What if I only have electricity in one part of my house?
You could have tripped a circuit breaker, or there could be a blown fuse or a broken connector or wire at one of the service leads to your house. Sometimes damage to these leads leaves only the 120-volt outlets (or some of them) working. In this case, larger appliances that need 240-volt service - such as water heaters, air conditioners and ovens - may be inoperable until repairs are made. It is safe to use the outlets you have available, while you check with an electrician. However, if part of your lights are extremely bright or extremely dim, you should avoid using outlets connected to these circuits to avoid potential damage to equipment. If it is a problem with a service lead to your home, Appalachian Power crews will repair the wires when they arrive to restore service.

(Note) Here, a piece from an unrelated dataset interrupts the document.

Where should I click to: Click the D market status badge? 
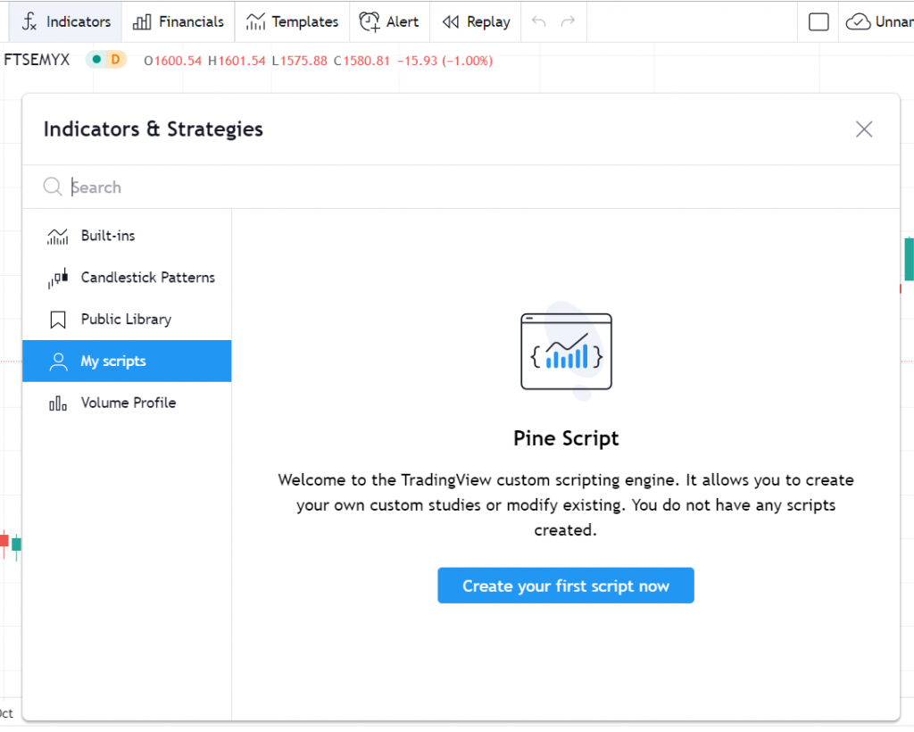click(114, 60)
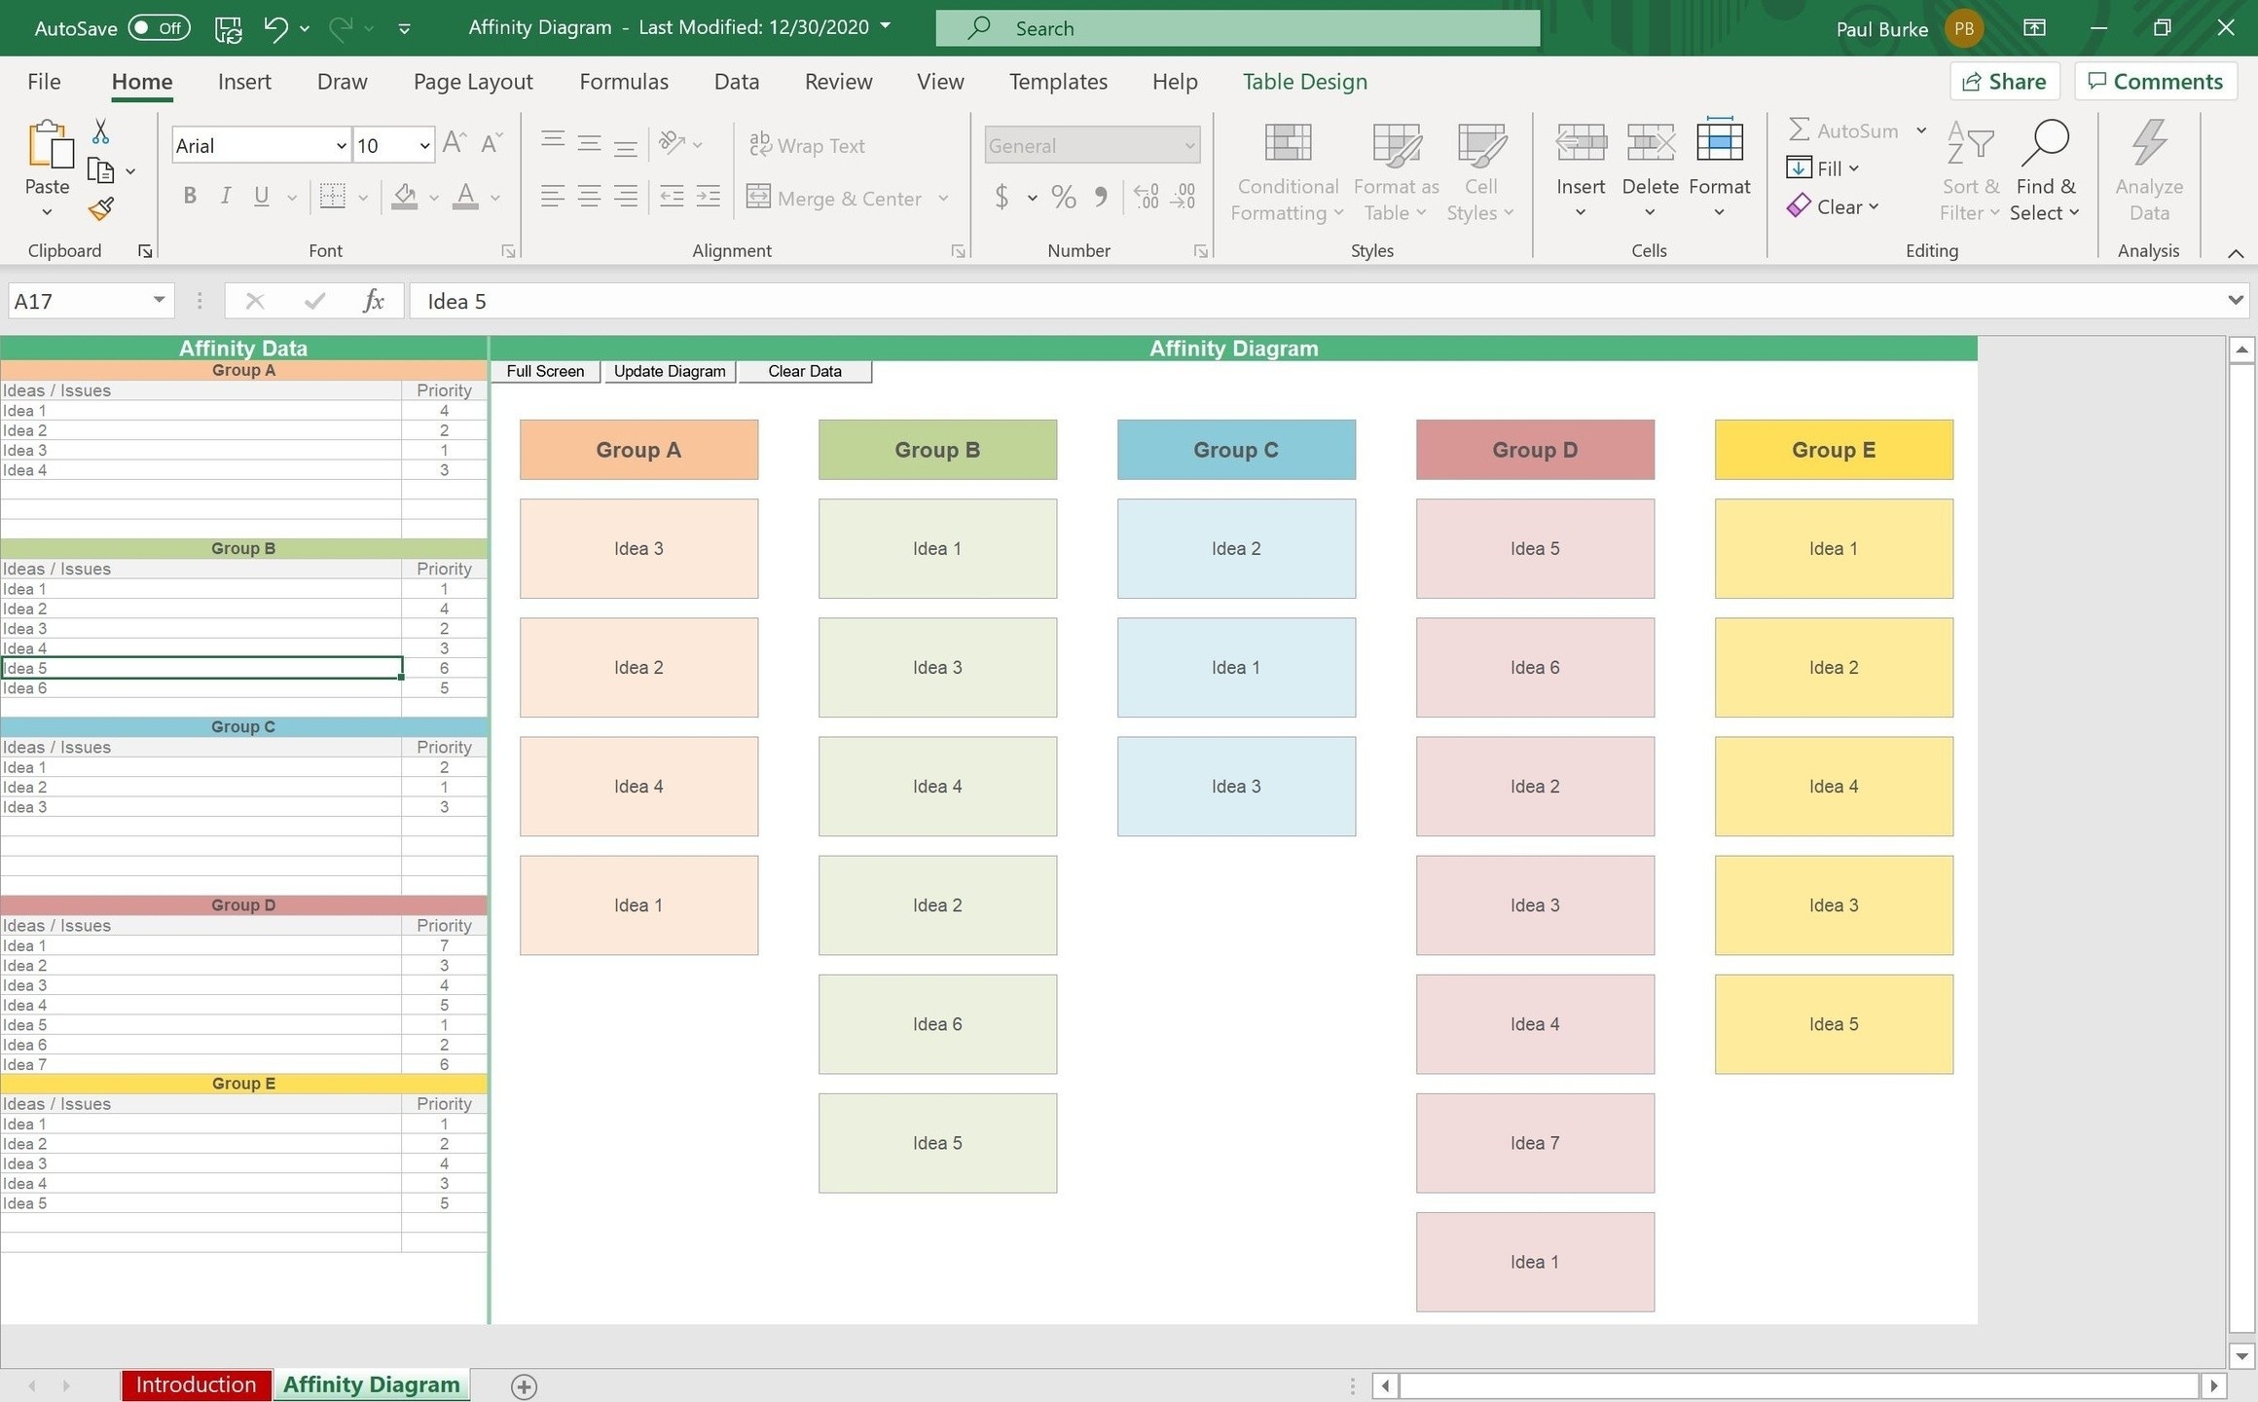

Why do I sometimes experience brief outages that call for resetting of appliances?
These outages occur when protective devices, called reclosers, operate. When a recloser detects an object interfering with a line, they de-energize the line briefly to determine if the interference is prolonged or if it is simply a momentary problem. If the recloser determines that the interference was temporary, the line will re-energize. If the interference is detected to be prolonged, the recloser will de-energize the line.

Why would Appalachian Power trucks pass by my house without repairing anything?
This can happen because work needs to be done at a nearby location before service can be restored to you and your neighbors.

Why can my home be the only one on the block without power?
Fuses or circuit breakers in your home could have tripped and halted power. Tree limbs could have fallen on the line serving your home. Fuses on the transformer that serves your home may have tripped or could be damaged, and the primary line feeding the transformer could be damaged.